▶ **Exercise**
Each of the entries below should be written out exactly as it reads.

[Collected data entries]
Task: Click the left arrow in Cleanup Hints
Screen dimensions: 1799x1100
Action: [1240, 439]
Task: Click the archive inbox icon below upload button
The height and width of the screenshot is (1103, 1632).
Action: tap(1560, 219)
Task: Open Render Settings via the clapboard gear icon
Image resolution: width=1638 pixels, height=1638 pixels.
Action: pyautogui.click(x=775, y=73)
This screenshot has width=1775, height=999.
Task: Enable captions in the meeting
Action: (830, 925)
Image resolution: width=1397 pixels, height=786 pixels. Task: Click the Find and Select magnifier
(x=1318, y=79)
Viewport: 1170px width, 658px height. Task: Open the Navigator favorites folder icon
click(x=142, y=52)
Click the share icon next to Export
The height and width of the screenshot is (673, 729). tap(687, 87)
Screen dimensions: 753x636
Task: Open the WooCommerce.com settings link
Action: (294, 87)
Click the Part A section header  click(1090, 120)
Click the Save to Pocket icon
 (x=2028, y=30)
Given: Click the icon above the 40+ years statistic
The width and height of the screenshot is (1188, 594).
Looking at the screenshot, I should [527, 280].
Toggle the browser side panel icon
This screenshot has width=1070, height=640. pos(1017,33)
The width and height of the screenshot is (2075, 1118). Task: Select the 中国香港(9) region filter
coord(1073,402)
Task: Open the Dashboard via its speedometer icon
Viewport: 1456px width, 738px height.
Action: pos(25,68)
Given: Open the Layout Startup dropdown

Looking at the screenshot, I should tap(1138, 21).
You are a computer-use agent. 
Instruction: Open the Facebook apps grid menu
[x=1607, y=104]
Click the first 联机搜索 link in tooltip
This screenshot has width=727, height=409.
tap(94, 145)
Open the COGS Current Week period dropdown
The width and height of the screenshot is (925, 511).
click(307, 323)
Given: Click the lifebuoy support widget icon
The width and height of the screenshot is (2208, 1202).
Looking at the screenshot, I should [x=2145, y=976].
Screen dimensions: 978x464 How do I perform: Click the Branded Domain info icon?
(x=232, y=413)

▶ **Reply**
Task: Click the left arrow in Cleanup Hints
Screen dimensions: 1799x1100
Action: [1240, 439]
Task: Click the archive inbox icon below upload button
The height and width of the screenshot is (1103, 1632).
Action: tap(1560, 219)
Task: Open Render Settings via the clapboard gear icon
Image resolution: width=1638 pixels, height=1638 pixels.
Action: pyautogui.click(x=775, y=73)
This screenshot has width=1775, height=999.
Task: Enable captions in the meeting
Action: (830, 925)
Image resolution: width=1397 pixels, height=786 pixels. Task: Click the Find and Select magnifier
(x=1318, y=79)
Viewport: 1170px width, 658px height. Task: Open the Navigator favorites folder icon
click(x=142, y=52)
Click the share icon next to Export
The height and width of the screenshot is (673, 729). tap(687, 87)
Screen dimensions: 753x636
Task: Open the WooCommerce.com settings link
Action: (294, 87)
Click the Part A section header  click(1090, 120)
Click the Save to Pocket icon
 (x=2028, y=30)
Given: Click the icon above the 40+ years statistic
The width and height of the screenshot is (1188, 594).
Looking at the screenshot, I should [527, 280].
Toggle the browser side panel icon
This screenshot has width=1070, height=640. pos(1017,33)
The width and height of the screenshot is (2075, 1118). Task: Select the 中国香港(9) region filter
coord(1073,402)
Task: Open the Dashboard via its speedometer icon
Viewport: 1456px width, 738px height.
Action: pos(25,68)
Given: Open the Layout Startup dropdown

Looking at the screenshot, I should tap(1138, 21).
You are a computer-use agent. 
Instruction: Open the Facebook apps grid menu
[x=1607, y=104]
Click the first 联机搜索 link in tooltip
This screenshot has width=727, height=409.
tap(94, 145)
Open the COGS Current Week period dropdown
The width and height of the screenshot is (925, 511).
click(307, 323)
Given: Click the lifebuoy support widget icon
The width and height of the screenshot is (2208, 1202).
Looking at the screenshot, I should [x=2145, y=976].
Screen dimensions: 978x464 How do I perform: Click the Branded Domain info icon?
(x=232, y=413)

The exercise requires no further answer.